Vertical asymptotes are an important feature of rational functions, representing lines where the graph of a function approaches but never touches or crosses. These lines are found by identifying the values of \(x\) that make the denominator zero, as long as these do not make the numerator zero at the same time. In the given function, \(f(x)=\frac{4-3x}{2x+1}\), the denominator is \(2x + 1\). To find where it is zero, set up the equation \(2x + 1 = 0\). Solving for \(x\), we find \(x = -\frac{1}{2}\). This tells us there is a vertical asymptote at \(x = -\frac{1}{2}\).

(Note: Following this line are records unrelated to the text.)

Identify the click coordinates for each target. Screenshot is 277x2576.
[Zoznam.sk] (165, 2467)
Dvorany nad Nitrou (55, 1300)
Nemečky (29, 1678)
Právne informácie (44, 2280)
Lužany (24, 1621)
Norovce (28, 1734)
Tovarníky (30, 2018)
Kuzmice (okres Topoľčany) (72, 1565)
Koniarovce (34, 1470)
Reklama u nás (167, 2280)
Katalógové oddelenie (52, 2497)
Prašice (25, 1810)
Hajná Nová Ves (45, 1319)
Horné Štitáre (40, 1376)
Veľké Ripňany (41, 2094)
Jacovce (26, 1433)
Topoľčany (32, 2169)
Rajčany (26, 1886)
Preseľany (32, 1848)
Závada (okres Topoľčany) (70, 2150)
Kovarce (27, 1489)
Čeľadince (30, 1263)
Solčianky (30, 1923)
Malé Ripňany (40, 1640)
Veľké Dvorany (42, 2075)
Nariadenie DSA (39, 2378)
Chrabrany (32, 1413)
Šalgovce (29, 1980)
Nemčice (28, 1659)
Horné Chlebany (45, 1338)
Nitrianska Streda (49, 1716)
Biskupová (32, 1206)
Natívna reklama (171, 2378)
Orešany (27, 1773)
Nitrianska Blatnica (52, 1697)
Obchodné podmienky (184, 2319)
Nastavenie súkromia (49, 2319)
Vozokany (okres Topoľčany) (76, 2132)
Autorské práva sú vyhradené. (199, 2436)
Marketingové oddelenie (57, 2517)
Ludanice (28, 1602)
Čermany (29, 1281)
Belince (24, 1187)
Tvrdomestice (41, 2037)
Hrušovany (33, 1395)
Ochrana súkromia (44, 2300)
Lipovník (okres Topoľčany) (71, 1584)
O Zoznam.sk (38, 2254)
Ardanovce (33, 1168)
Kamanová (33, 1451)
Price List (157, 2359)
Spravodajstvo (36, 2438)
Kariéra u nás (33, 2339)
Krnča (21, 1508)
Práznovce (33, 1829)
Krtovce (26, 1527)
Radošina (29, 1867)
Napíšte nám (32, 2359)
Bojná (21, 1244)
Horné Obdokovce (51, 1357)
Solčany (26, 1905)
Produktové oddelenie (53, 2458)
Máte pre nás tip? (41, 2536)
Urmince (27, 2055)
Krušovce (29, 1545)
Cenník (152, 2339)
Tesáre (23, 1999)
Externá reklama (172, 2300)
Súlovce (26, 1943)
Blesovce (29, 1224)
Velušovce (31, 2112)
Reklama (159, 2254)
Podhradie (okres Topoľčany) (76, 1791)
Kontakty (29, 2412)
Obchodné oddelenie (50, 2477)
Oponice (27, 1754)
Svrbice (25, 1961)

Points to remember:

• Vertical asymptotes occur where the denominator is zero and the numerator is not zero.
• Solve \(2x + 1 = 0\) to find \(x = -\frac{1}{2}\).
• The graph will approach but never touch the line \(x = -\frac{1}{2}\).

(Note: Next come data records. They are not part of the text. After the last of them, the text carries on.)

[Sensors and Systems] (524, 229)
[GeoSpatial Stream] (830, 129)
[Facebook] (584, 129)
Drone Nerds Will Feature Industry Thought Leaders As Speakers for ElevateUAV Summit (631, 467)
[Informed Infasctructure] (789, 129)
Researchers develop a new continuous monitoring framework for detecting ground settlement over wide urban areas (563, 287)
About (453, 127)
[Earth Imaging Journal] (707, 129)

Vertical asymptotes indicate undefined or infinite behavior in a function and help in sketching the graph accurately.

Horizontal asymptotes describe the behavior of a rational function as \(x\) approaches infinity. For the function \(f(x)=\frac{4-3x}{2x+1}\), we observe the degrees of the polynomial in the numerator (4-3x) and the denominator (2x+1). Both have degrees of 1. When the degrees are equal, the horizontal asymptote can be found by taking the ratio of the leading coefficients.In this case, the leading coefficient of the numerator is -3, and for the denominator, it is 2. Therefore, the horizontal asymptote is given by:\(y = \frac{-3}{2}\).Some key points to remember:

• If degrees are equal, use the ratio of the leading coefficients to find the horizontal asymptote.
• Here, the horizontal asymptote is \(y = -\frac{3}{2}\).
• As \(x\) approaches infinity, the graph of the function will approach this line.

Horizontal asymptotes help in understanding the end behavior of rational functions.

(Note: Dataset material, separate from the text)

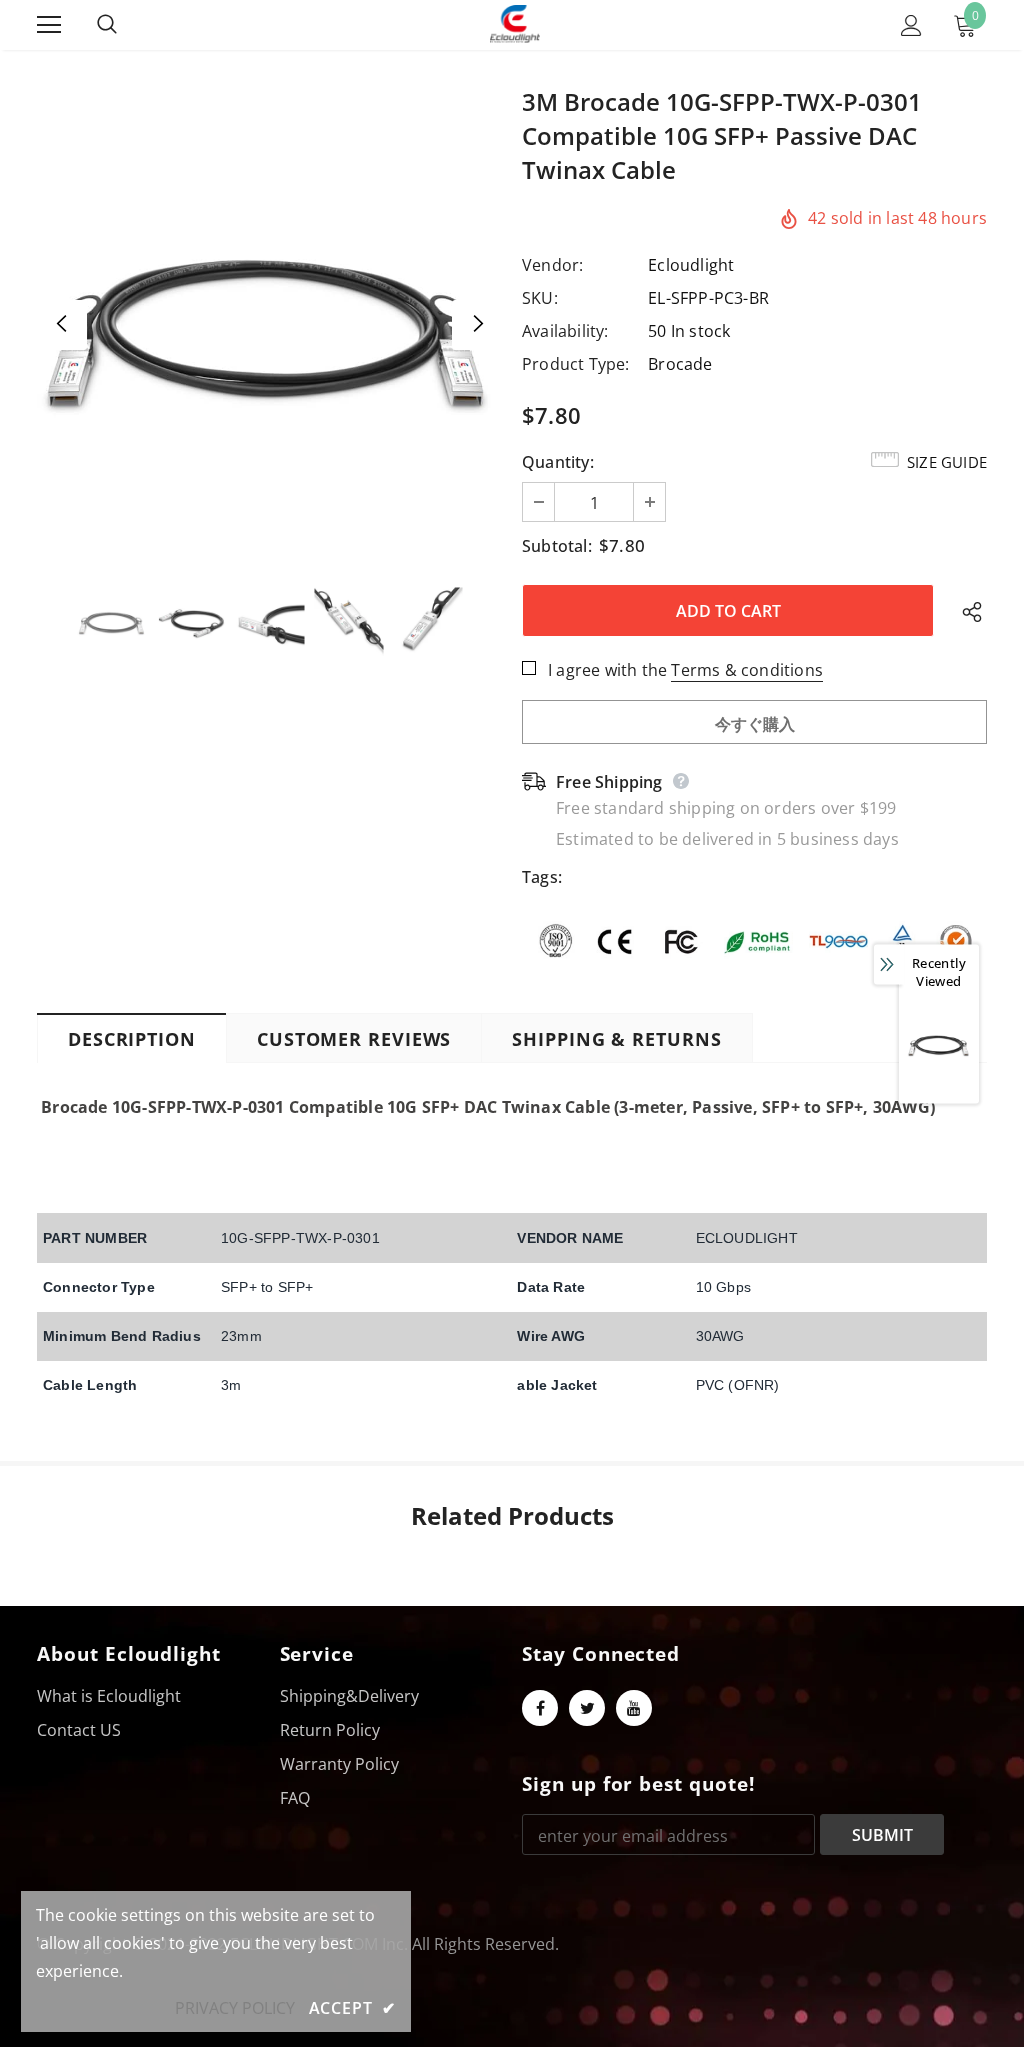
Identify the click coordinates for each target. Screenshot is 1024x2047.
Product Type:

The domain of a rational function is the set of all possible input values \(x\) for which the function is defined. For \(f(x)=\frac{4-3x}{2x+1}\), the function is undefined wherever the denominator is zero, since division by zero is undefined in mathematics.From the analysis in the vertical asymptote section, we established that when \(x = -\frac{1}{2}\), the denominator \(2x + 1\) becomes zero. Hence, the domain of the function is all real numbers except \(x = -\frac{1}{2}\). In interval notation, this is expressed as: \((- \infty, -\frac{1}{2}) \cup (-\frac{1}{2}, \infty)\). Key points about the domain:

• The function is undefined where the denominator equals zero.
• In this case, the exception is \(x = -\frac{1}{2}\). Remove this from the set of real numbers.
• The domain helps identify where a function can and cannot exist.

Understanding the domain is crucial for graphing and solving rational functions accurately.